Both Cooke and I focused on how researchers all too often succumb to confirmation bias by sorting through the statistical debris of their experiments, p-hacking and HARKing—in search of some kind of correlation that they can claim is "significant."

Over at the journal First Things, software engineer William Wilson has another insightful article, "Scientific Regress," on how science is has been undermined by careerism and the normal human penchant for confirmation bias. His critique of peer review is disturbingly correct:

If peer review is good at anything, it appears to be keeping unpopular ideas from being published. Consider the finding of another (yes, another) of these replicability studies, this time from a group of cancer researchers. In addition to reaching the now unsurprising conclusion that only a dismal 11 percent of the preclinical cancer research they examined could be validated after the fact, the authors identified another horrifying pattern: The "bad" papers that failed to replicate were, on average, cited far more often than the papers that did! As the authors put it, "some non-reproducible preclinical papers had spawned an entire field, with hundreds of secondary publications that expanded on elements of the original observation, but did not actually seek to confirm or falsify its fundamental basis." What they do not mention is that once an entire field has been created—with careers, funding, appointments, and prestige all premised upon an experimental result which was utterly false due either to fraud or to plain bad luck—pointing this fact out is not likely to be very popular. Peer review switches from merely useless to actively harmful. It may be ineffective at keeping papers with analytic or methodological flaws from being published, but it can be deadly effective at suppressing criticism of a dominant research paradigm. Even if a critic is able to get his work published, pointing out that the house you've built together is situated over a chasm will not endear him to his colleagues or, more importantly, to his mentors and patrons.
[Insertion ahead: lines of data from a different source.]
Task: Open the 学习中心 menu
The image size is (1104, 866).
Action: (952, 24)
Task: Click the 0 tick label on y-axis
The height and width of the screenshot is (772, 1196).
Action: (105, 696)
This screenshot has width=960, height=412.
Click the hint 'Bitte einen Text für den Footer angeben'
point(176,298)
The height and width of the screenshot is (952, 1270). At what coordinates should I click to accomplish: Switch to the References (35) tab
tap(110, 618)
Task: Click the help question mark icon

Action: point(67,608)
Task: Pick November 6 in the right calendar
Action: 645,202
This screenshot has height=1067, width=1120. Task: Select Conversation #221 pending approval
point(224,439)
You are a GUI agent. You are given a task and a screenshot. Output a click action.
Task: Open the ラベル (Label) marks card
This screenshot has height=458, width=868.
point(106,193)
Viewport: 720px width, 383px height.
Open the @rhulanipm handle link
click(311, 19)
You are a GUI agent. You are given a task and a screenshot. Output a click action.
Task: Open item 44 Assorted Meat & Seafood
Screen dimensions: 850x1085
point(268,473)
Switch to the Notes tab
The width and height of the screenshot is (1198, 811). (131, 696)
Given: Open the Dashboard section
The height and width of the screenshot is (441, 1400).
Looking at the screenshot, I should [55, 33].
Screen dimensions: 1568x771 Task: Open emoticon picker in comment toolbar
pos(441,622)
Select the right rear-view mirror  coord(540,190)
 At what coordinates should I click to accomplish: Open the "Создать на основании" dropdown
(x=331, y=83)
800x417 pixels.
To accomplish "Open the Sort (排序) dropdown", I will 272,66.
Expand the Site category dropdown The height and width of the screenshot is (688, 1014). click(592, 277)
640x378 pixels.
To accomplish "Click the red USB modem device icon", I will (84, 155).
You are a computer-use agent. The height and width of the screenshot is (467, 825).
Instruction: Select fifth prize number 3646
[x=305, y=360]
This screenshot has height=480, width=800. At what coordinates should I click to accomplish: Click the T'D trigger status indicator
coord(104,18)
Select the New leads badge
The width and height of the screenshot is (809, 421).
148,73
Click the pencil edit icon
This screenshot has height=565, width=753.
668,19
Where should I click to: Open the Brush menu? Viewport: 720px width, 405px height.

Wilson is describing what Nobel Prize–winning chemist Irving Langmuir identified in a 1953 lecture as "pathological science," or "the science of things that aren't so." As I explain in my book, The End of Doom:

To explain how researchers and whole fields of science can end up studying phenomena that don't actually exist, Stanford University bio-statistician John Ioannidis fancifully describes the highly active areas of scientific investigation on Planet F345 in the Andromeda Galaxy. The Andromedean researchers are hard at work on such null fields of study as "nutribogus epidemiology, pompompomics, social psycho-junkology, and all the multifarious disciplines of brown cockroach research—brown cockroaches are considered to provide adequate models that can be readily extended to humanoids." The problem is that the Andromedean scientists don't know that their data dredging and highly sensitive nonreplicated tests are massively producing false positives. In fact, the Andromedean researchers have every incentive—publication pressure, tenure, and funding—to find effects, the more extravagant the better. But in fact, the manufactured discoveries are just estimating the net bias operating in each of these "null fields."

It's at last becoming more widely recognized that a lot of researchers have built their careers on investigating "things that aren't so" and defending what turn out to be expanding "null fields."